Von "kratzen und beißen" ist immer martialisch die Rede, wenn es darum geht, die für den Abstiegskampf notwendigen Tugenden herauszustellen. Ganz sicher sind diese Worte in den vergangenen Tagen und Wochen auch an der Pürstlingstraße gefallen. Nach dem Spiel in Niederbayern lässt sich feststellen: Der SBR fährt seine Krallen wieder aus.

Es war ein hartes Stück Arbeit, das die Sportbündler da verrichten mussten, um die Punkte aus Hankofen zu entführen. "Wir wissen, dass wir in unserer Situation erst einmal nur über den Kampf da wieder rauskommen können - und das ist eine der ganz großen Tugenden beim Sportbund", sagt Trainer Günter Güttler. "Es ist in dieser Woche Vieles passiert", stellte der Rosenheimer Coach nach dem Spiel erleichtert fest. Sein Team habe mittlerweile verinnerlicht, in welcher Situation man sich befinde - und welche Maßnahmen man ergreifen müsse.

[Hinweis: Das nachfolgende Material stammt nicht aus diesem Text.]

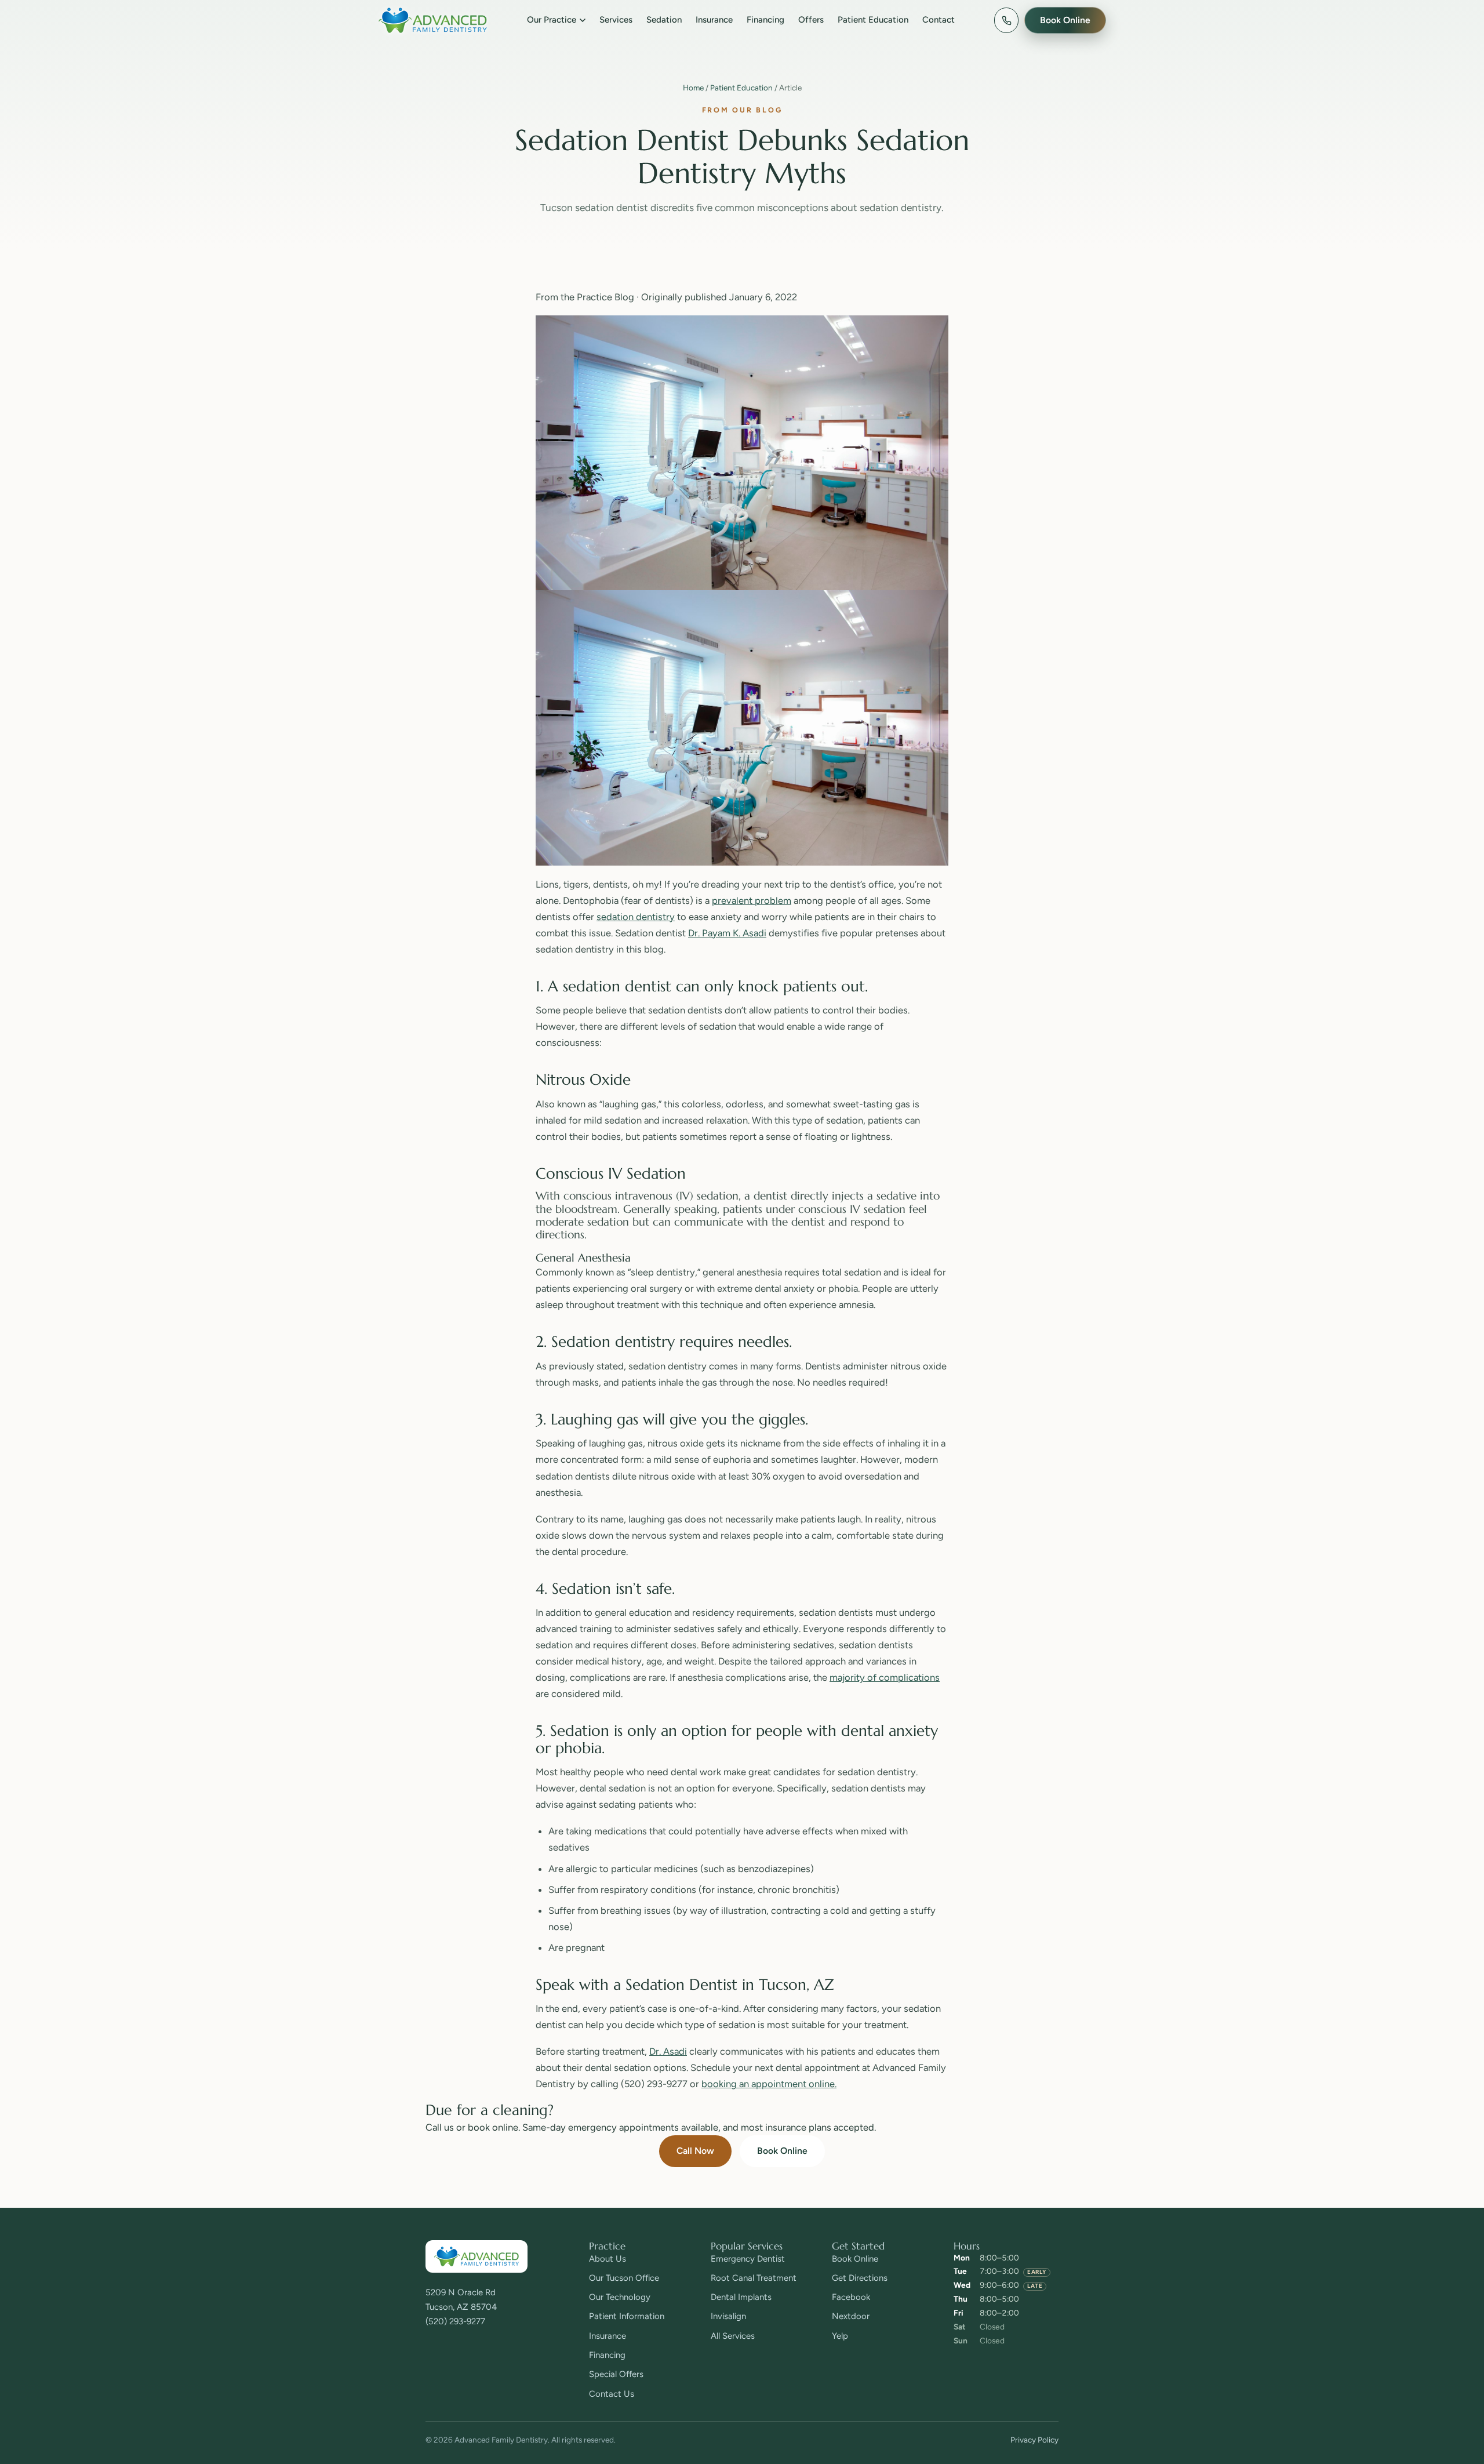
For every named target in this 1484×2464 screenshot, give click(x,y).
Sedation (664, 19)
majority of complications (885, 1677)
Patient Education (873, 19)
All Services (733, 2336)
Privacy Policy (1034, 2439)
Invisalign (728, 2316)
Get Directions (860, 2278)
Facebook (851, 2297)
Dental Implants (741, 2297)
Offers (811, 19)
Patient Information (626, 2316)
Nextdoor (851, 2316)
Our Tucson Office (624, 2278)
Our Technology (619, 2297)
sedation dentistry (635, 916)
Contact (938, 19)
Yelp (840, 2336)
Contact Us (611, 2394)
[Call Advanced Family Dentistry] (1006, 20)
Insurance (714, 19)
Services (615, 19)
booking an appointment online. (768, 2083)
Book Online (782, 2150)
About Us (607, 2259)
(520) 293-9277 (455, 2321)
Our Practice (551, 19)
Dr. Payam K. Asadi (727, 933)
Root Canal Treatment (753, 2278)
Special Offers (616, 2374)
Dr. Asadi (668, 2051)
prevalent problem (751, 900)
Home (693, 87)
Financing (765, 19)
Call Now (695, 2150)
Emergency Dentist (748, 2259)
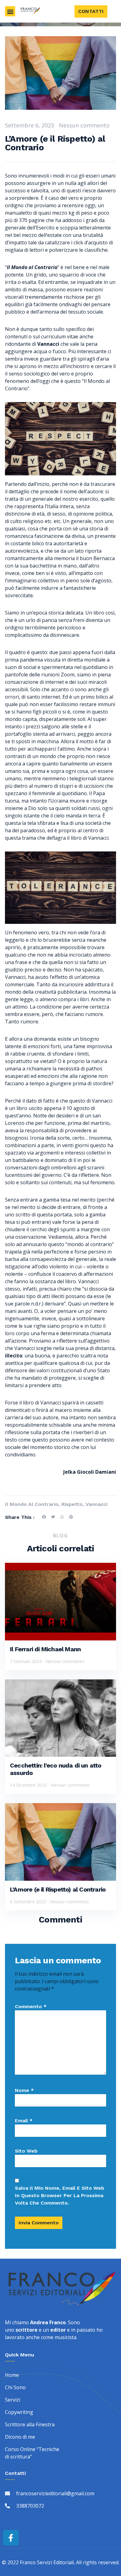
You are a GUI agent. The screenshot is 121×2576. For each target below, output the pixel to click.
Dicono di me (20, 2436)
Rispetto (72, 1504)
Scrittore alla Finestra (30, 2424)
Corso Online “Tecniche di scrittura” (32, 2453)
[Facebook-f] (11, 2537)
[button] (10, 11)
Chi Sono (15, 2387)
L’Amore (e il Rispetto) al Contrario (57, 1889)
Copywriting (19, 2412)
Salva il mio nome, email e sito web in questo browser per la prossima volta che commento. (59, 2195)
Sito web (26, 2151)
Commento (31, 2006)
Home (12, 2375)
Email (24, 2121)
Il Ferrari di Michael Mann (45, 1649)
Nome (24, 2090)
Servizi (12, 2399)
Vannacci (96, 1504)
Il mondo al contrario (31, 1504)
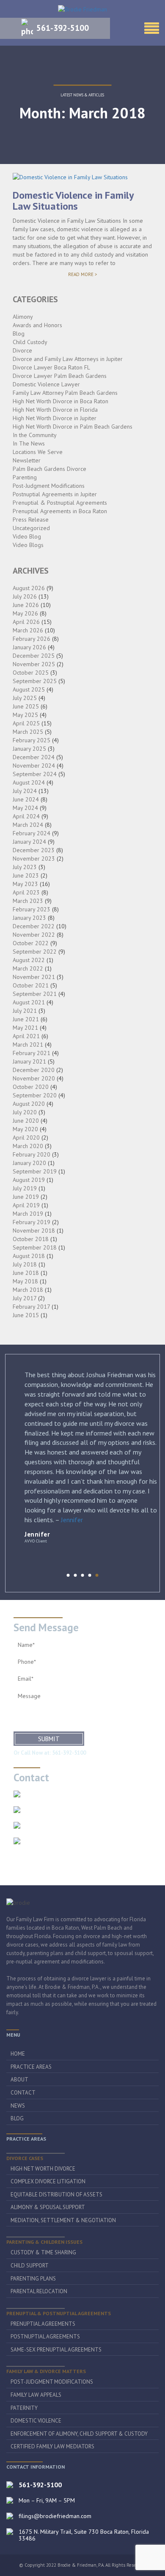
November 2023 (34, 858)
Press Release (31, 519)
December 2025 (34, 655)
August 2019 (29, 1180)
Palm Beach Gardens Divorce (49, 469)
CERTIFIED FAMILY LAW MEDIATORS (52, 2446)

Sprich: Einsatzfreude, Kampfkraft, mannschaftliche Geschlossenheit und extremer Zusammenhalt. "Gegen Affing am vergangenen Wochenende waren wir wohl noch nicht so weit", meinte Güttler, diesmal habe man noch einen Schritt gemacht. "Die Mannschaft hat die positiven Signale bestätigt und ein wichtiges Ausrufezeichen gesetzt", findet der Coach.

Zu diesem Ausrufezeichen gehörte vor allem, dass man erstmals seit acht Begegnungen wieder ohne Gegentor blieb. "Das hat mich enorm gefreut", sagte Güttler. Mit vereinten Kräften hatte man die 90 Minuten in der Defensive über die Bühne gebracht: Bei Kopfbällen von Moritz Löffler und Christian Schedlbauer sowie Schüssen von Stefan Alschinger brannte es mehrere Male im SBR-Strafraum, am Ende aber hielt der souverän agierende Youngster Dominic Zmugg den Rosenheimer Kasten sauber. "Es waren Chancen für Hankofen da, aber alles können wir halt auch nicht verhindern", resümierte Güttler.

Und in der Offensive konnte man auch nicht alles treffen - wobei die Großchancen von Mario Staudigl im ersten Durchgang und Christian Schnebinger gleich nach Wiederbeginn eigentlich glasklare Torerfolge sein hätten müssen. Staudigl donnerte die Kugel aus drei Metern in die Wolken, Schnebinger beförderte die Kugel aus sieben Metern übers leere Hankofener Gehäuse.

Hätten sie getroffen, dann wäre dem ganzen Geschehen wohl viel Hektik genommen worden. So mussten die Rosenheimer nach dem Elfmetertor von Christoph Börtschök aber lange auf die Entscheidung warten. Diese besorgte dann Matthias Poschauko in der 86. Minute mit einem wahren Klasse-Tor, als er einen abgewehrten Ball aus der Drehung genau neben den Pfosten ins lange Eck setzte. Dem folgenden Jubel und den Szenen nach dem Schlusspfiff konnten entnommen werden, welche Größenordnung an Steinen den Sportbündlern da hinabplumpsten. "Jetzt müssen wir aber nachlegen", fordert Güttler. Die Krallen bleiben also ausgefahren!